En appliquant des demi-mesures, Air France fait donc le pari que les clients suivront, disposés à payer un peu plus cher leur billet, plutôt que de voyager sur un vrai "low cost". Un peu plus
cher oui, mais en échange de quoi ? Commençons par ce qui n'est pas négociable aux yeux des clients : la sécurité des vols ; difficile en la matière de montrer du
doigt les grandes compagnies "low cost" européennes, qui n'ont jamais connu d'accident fatal. La ponctualité des vols ? Les "low cost" sont réputés pour partir et arriver à l'heure, n'ayant pas
à subir les contraintes de "hub" et des correspondances. Le prestige de la marque ? Force est de constater que les clients réservent davantage leurs faveurs aujourd'hui aux sacs de
luxe et aux iPhone plutôt qu'aux billets d'avion, perçus sur le court et moyen-courrier comme une simple "commodité". La fréquence des vols ? Elle concerne surtout la clientèle
affaire et les "low cost" s'y mettent aussi sur les lignes les plus fréquentées. Restent deux fondamentaux : la garantie des correspondances et les points de fidélité. Cela
suffira-t-il pour retenir les clients ?
Deuxième arme : le droit. Air France-KLM a engagé une bataille juridique
à l'encontre de compagnies comme Ryanair, accusées de prospérer sur le dos des contribuables. Une hypothétique condamnation de Ryanair, après celle pour "travail dissimulé" et pour violation
des obligations d'assistance aux passagers, permettra de marquer des points supplémentaires dans la bataille de l'image. Mais elle ne suffira pas à marginaliser le "low cost", dont la
rentabilité ne se réduit pas à une chasse aux subventions auprès des aéroports régionaux. Notons d'ailleurs que Ryanair, qui n'est pas présent sur le "hub" parisien, ne constitue pas à
l'évidence le rival le plus redoutable pour Air France.
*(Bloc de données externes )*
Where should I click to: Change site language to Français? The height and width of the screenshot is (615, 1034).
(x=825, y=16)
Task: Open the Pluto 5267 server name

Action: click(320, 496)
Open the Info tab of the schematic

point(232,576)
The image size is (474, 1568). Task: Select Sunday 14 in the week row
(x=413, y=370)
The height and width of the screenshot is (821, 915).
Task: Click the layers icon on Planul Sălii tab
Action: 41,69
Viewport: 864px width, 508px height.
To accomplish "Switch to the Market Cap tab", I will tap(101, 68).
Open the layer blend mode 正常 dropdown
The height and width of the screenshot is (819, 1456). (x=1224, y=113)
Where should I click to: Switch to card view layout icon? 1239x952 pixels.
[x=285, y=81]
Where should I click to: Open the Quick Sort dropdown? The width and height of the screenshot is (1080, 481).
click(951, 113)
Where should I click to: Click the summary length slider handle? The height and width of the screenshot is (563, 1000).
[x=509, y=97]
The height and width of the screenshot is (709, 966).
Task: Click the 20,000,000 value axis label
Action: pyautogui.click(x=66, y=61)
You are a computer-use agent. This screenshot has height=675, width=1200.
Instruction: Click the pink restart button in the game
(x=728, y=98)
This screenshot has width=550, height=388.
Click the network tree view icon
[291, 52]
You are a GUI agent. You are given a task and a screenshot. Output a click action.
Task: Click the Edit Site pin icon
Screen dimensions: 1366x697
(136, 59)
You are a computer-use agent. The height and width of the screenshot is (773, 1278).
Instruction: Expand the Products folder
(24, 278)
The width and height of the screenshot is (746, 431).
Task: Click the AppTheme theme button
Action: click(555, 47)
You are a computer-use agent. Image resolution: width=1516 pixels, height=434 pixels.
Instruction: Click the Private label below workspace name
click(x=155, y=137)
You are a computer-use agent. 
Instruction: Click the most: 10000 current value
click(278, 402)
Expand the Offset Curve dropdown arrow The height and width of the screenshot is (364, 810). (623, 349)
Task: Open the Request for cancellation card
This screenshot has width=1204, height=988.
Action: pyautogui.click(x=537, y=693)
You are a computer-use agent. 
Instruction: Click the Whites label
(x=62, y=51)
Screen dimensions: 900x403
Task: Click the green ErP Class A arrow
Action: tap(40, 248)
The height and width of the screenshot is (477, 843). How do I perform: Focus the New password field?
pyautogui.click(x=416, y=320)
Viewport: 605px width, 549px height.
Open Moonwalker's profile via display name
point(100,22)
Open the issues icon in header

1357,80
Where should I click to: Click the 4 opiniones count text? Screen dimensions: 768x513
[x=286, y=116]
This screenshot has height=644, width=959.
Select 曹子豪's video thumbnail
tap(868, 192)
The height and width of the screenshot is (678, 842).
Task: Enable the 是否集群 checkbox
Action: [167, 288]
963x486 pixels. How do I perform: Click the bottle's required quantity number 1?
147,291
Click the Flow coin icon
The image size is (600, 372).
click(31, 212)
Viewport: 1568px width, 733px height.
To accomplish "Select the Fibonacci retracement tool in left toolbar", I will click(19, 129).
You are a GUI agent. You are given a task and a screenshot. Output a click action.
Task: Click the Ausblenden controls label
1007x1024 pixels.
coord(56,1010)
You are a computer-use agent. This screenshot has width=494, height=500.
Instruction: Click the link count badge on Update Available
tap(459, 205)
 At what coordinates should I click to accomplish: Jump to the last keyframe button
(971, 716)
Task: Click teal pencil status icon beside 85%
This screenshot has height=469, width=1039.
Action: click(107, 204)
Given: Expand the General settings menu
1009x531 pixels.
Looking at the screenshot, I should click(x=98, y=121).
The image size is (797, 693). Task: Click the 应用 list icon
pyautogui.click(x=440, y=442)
Troisième arme : le dédoublement. Au travers de sa "low cost" Transavia.com, Air
France-KLM s'est lancé sur le segment du "low cost" depuis 2005. A vrai dire, les expériences passées ont été jusqu'ici peu concluantes, à l'exception de Qantas qui a ciblé très tôt
son marché domestique avec sa filiale "low cost" Jetstar Airways... pour contrer la "low cost" Virgin Blue. Se dédoubler, c'est une manière d'esquiver et de repousser les problèmes, qui ne
tardent pas à revenir à la surface : comment articuler une greffe "low cost" sur un corps qui n'y a pas été préparé, sans susciter la méfiance, voire le rejet ? Le
dédoublement butte très vite sur l'épineuse question du chevauchement des lignes, sauf à cantonner la filiale "low cost" sur des destinations non concurrentes, ce qui revient à brider son
développement et sa capacité de réaction.
L'issue de la guerre entre Air France et les majors du "low cost" n'est certes pas encore scellée. Mais pour se donner toutes les chances de l'emporter, encore faut-il prendre toute la mesure
de ce qui se joue dans le ciel européen depuis dix ans : rien moins qu'une révolution, celle du "low cost". Face à une innovation radicale, qui bouleverse les équilibres établis et
les "business model", l'expérience montre que les grandes organisations sont par nature résilientes et procèdent par ajustements à la marge, par demi-mesures. Mais l'adaptation n'est pas la
révolution : pour rester le leader européen de l'aérien, Air France-KLM n'aura
sans doute pas d'autre choix que de réinventer son modèle économique, au moins sur le court et moyen-courrier.